Dropbox says there is no evidence of breach, continues investigating

Last week European Dropbox users began receiving spam emails advertising gambling websites, and given that many of them received it on unique email address created for the sole purpose of subscribing to the file hosting service, speculations were raised about a possible breach of the company’s systems.

A Dropdox employee had, at the time, shared that the company was looking into the matter and that they had even brought in an outside team to investigate.

Two days later, another employee piped up to report that for the time being, no intrusions in the company’s internal systems had been found and no unauthorized activity in Dropbox accounts had been detected.

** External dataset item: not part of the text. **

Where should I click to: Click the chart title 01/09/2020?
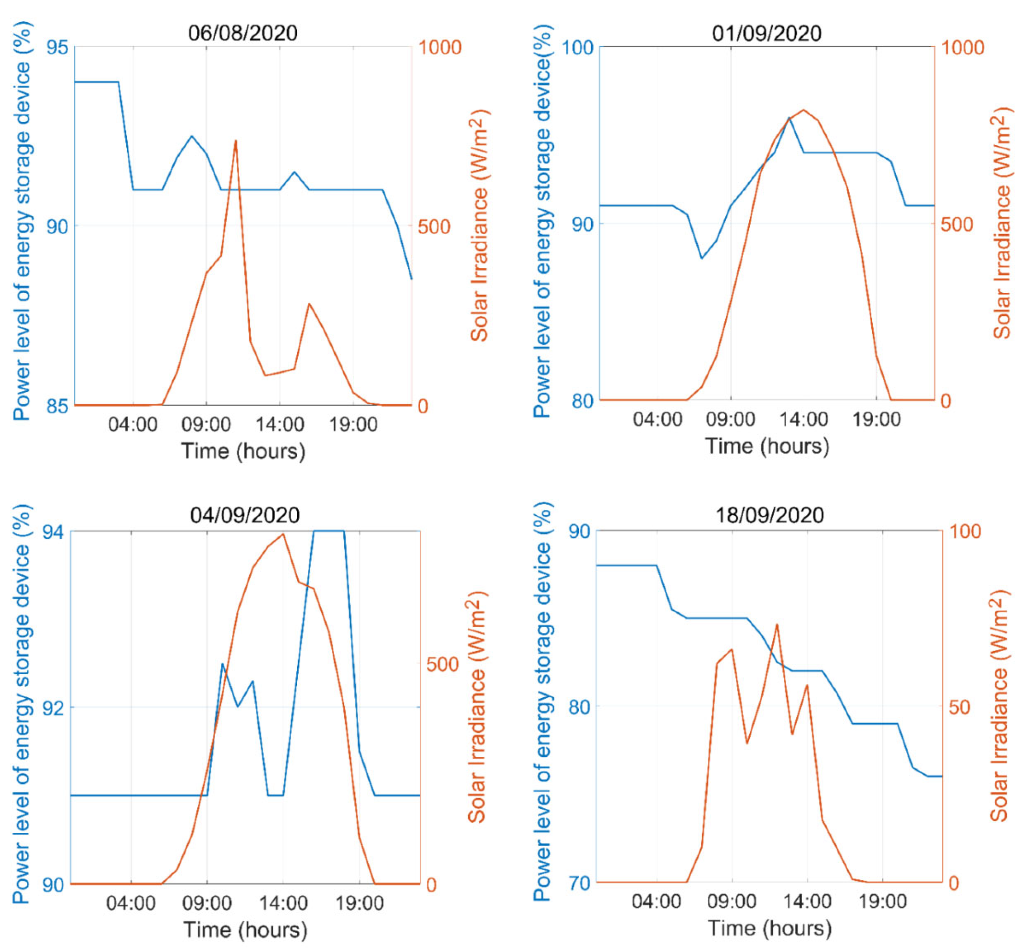point(767,33)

“We’ve reached out to users who’ve reported receiving spam messages and are closely investigating those reports,” he said. “Security is our top priority and we’ll let you know if we uncover evidence that these email addresses came from Dropbox. Thanks for your patience. Investigations like this can take time and we’re working hard to get to the bottom of this.”

I don’t know whether to consider this good or bad news – if Dropbox’ databases weren’t compromised, how did the spammers get their hand on the emails in question?

Also, how come that the users were receiving the spam in their native language (Dutch, German, English)? Even if the emails were guessed, correctly guessing the users’ native language from their format is not easy.

Let’s hope we’ll receive an answer soon.